Saturday, July 4, 2009

The Final Countdown

We can count the days until the baby comes on one hand, that is, if it's a five-fingered hand.  If you've lost a digit in a terrible lawnmower accident, you can start counting down the days tomorrow.  Regina is, of course, tired of the heat, tired of bumping her belly into everything, and tired of being tired (not that another baby is really going to help the latter).  I'm frightened and thrilled, like most expectant fathers, and am really looking forward to our hospital stay (room service! chair-beds! mini-vacation!).

Dylan, for her part, is blissfully indifferent.  She will acknowledge that, yes, Mommy is having a baby and that she will be a big sister soon, but any inquiries beyond, "Are you going to be a good big sister?" get ignored.  When we ask Dylan the baby's name she responds, "Sister" (Hint: that's not his name).  
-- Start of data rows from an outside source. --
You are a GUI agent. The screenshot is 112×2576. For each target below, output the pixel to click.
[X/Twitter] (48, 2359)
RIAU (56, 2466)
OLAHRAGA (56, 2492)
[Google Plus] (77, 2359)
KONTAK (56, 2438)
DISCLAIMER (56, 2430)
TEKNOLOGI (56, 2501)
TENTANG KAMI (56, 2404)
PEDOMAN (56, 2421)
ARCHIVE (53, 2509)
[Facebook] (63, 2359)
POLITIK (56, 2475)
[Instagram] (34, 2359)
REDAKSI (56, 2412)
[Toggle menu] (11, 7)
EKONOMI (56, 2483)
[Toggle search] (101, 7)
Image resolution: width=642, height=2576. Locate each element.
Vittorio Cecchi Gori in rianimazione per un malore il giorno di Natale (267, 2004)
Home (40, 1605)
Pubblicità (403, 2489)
Recently, we cleaned out Dylan's old room and made way for the baby.  Dylan thought we were reincarnating all her old toys and reverted to playing with rattles and breast pump cups.  It was hard explaining that her toys are no longer her toys.  I'm sure that rationale will get easier to comprehend as the baby gets old enough to physically take her toys on his own.  It'll be a hard lesson in sharing, that's for sure.

As we did when Regina was pregnant with Dylan, we are keeping the baby's name a secret.  I'm not exactly sure why, except we've noticed that people -- friends, family, total strangers -- tend to have no qualms about offering opinions about the names you've chosen.  If we were to say, "We're trying to decide between Adolph or Hiroshima.  (Hint: we've chosen neither)  We really like both and can't decide," the correct response is, "They're both great (or interesting, or fun, or ... names)."  It's not a poll or an opportunity to tell us about the dog named Hiro that bit you when you were three.  It's also not an appropriate time to make a face and say, "Yuk."  Our theory is that once the baby is born, it's hard to say to his face that you had a classmate in jr. high with the same name who ate his boogers and couldn't operate his pants' zipper on his own.  If you do, the baby can retaliate (vomit, poo throwing, hair pulling).

Our friends have told us that having two kids isn't twice as time consuming as one kid.  It seems that there is some universally weird mathematical formula that adding one more child causes the hours in a day to shrink by 2/3s.  We'll see.  We're as ready as we can be, though.  We have the baby's room set up, I have a fresh bottle of Bulleit Bourbon, and Dylan has hidden and put her name on all her toys.